Przypomnijmy, że tylko w grudniu 2020 r. sądy orzekły upadłość konsumencką 8 tys. osób. Na chwilę obecną jest bardzo prawdopodobne, że w kolejnej odsłonie pandemii jej skutki gospodarcze ponownie doprowadzą setki Polaków na skraj niewypłacalności.
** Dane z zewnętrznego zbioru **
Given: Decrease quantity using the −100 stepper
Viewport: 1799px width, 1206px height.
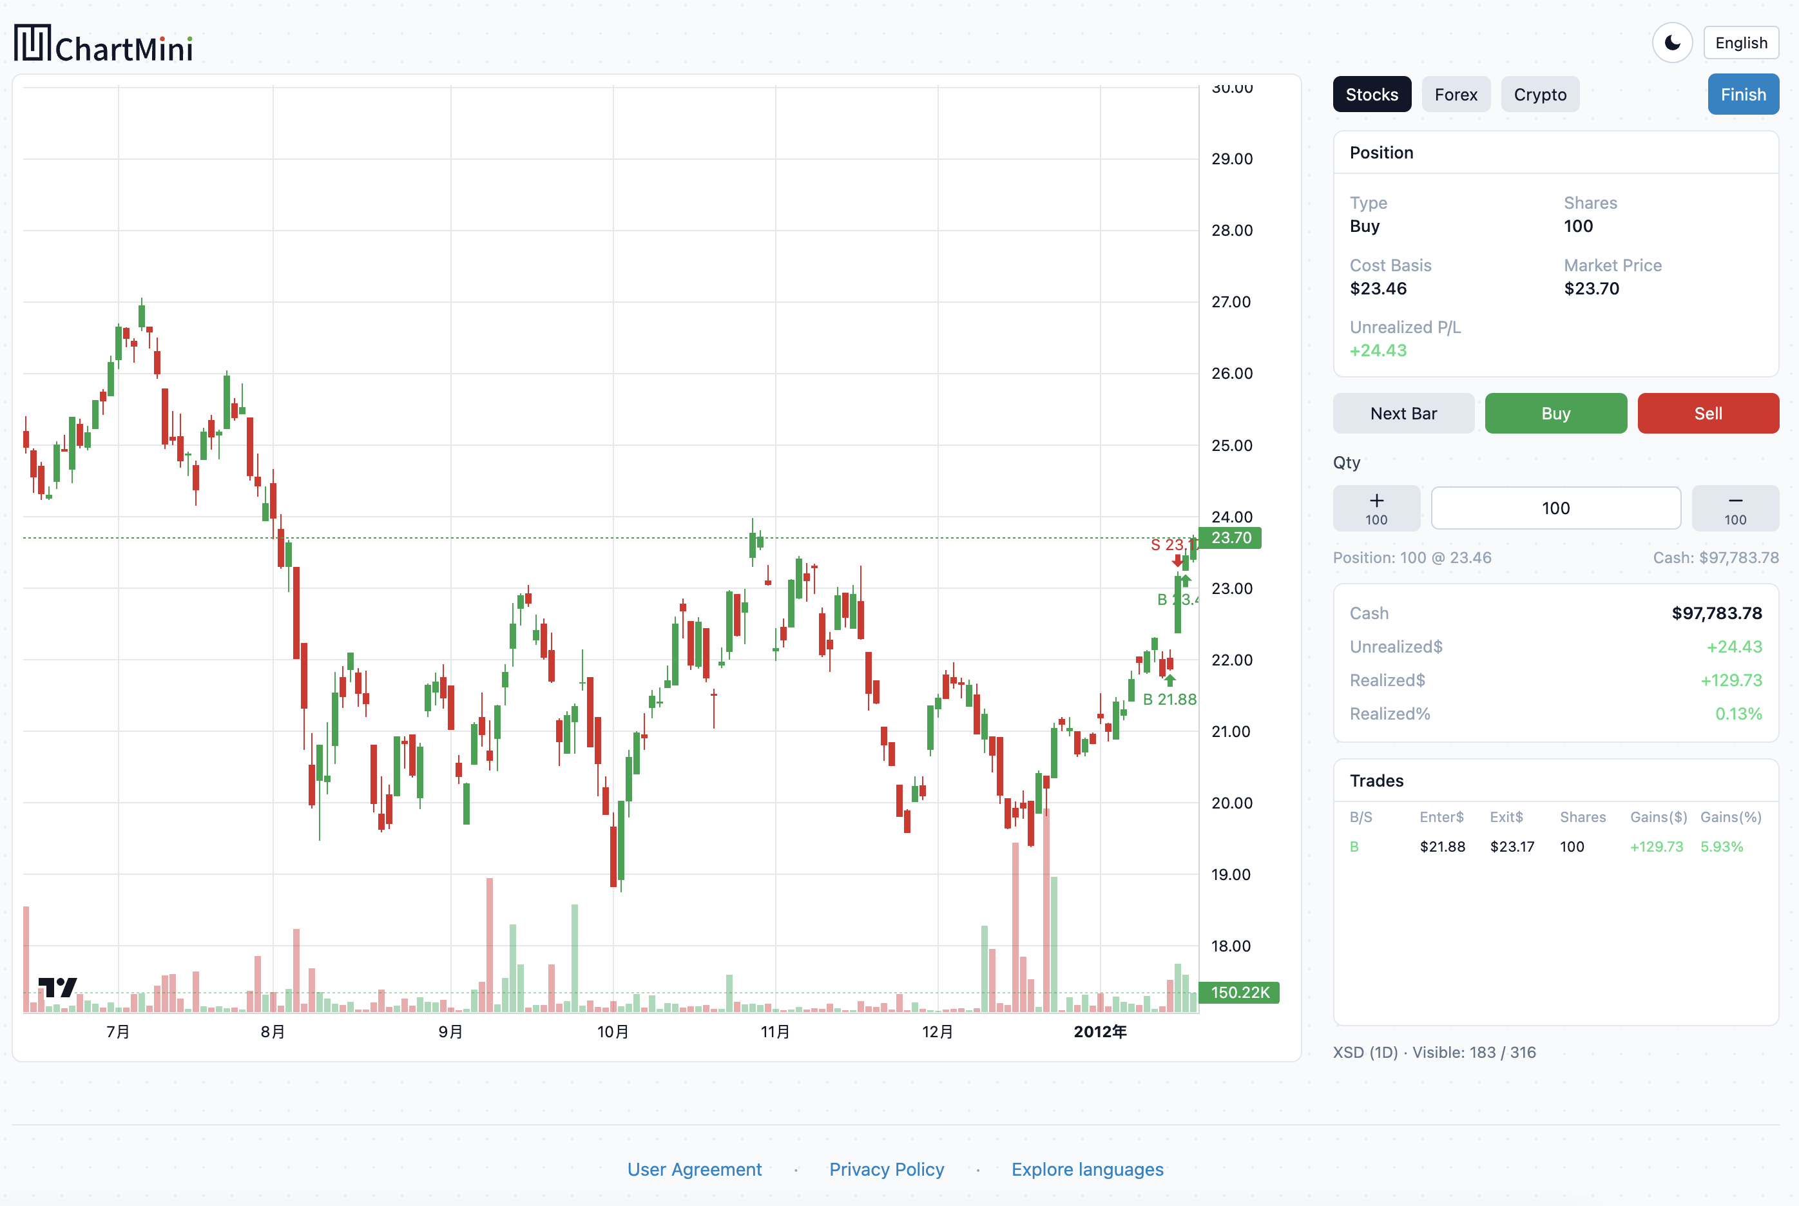Looking at the screenshot, I should (x=1735, y=508).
Z danych za rok 2020 wynika, że w czasie koronakryzysu długi Polaków zwiększyły się, a w niektórych przypadkach doprowadziły ich do bankructwa. W pierwszej połowie 2020 r. zbankrutowało 4,3 tys. osób, a w drugiej już 8,4 tys. Najwięcej nieuregulowanych zobowiązań, niespłaconych kredytów czy rachunków mają były osoby w wieku 36-45 lat. W poprzednich latach na ogłoszenie upadłości konsumenckiej najczęściej decydowały się kobiety, ale w drugiej połowie 2020 r sytuacja się wyrównała. Panie natomiast mają nieco mniejsze długi – 137 mln zł, natomiast panowie ponad 173 mln zł. Najwięcej pieniędzy do odzyskania od bankrutów mają banki i instytucje finansowe. Z danych Krajowego Rejestru Długów wynika, że statystyczny bankrut w dniu upadłości miał średnio 37 tys. zł długów wobec ponad dwóch wierzycieli.